Ask HN: What makes a good OSS community? - drygh

What makes one OSS project&#x27;s community better than the next? What are the things the biggest OSS projects do well, or not so well (think top 20 on GitHub).
======
sarciszewski
In a word: _Humility._

The maintainers of LogStash, for example, have a philosophy that "If our users
are confused, it is a bug.

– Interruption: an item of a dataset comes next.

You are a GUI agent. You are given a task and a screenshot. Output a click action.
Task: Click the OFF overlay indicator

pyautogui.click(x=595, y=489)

It is not that they are stupid."

Another good example is PHPUnit, whose maintainer unarguably has a much higher
prestige in the PHP developer community than I do, yet responded to trolling
by implementing the change I suggested and taking the time to hash and PGP
sign all of the past releases.

[https://github.com/sebastianbergmann/phpunit/issues/1334](https://github.com/sebastianbergmann/phpunit/issues/1334)

The CodeIgniter maintainers responded to my gripes about their CI_Encrypt
library by researching and writing a brand new library to fulfill that role.

And of course, we have some good bad examples.

OpenCart:

[https://github.com/opencart/opencart/pull/1534](https://github.com/opencart/opencart/pull/1534)

[https://github.com/opencart/opencart/pull/1594](https://github.com/opencart/opencart/pull/1594)

Mojolicious:

[https://github.com/kraih/mojo/issues/656](https://github.com/kraih/mojo/issues/656)

Etcetera. Humble lead developers are less caustic and create less barriers for
entry. This encourages people to contribute and allows a community to
flourish.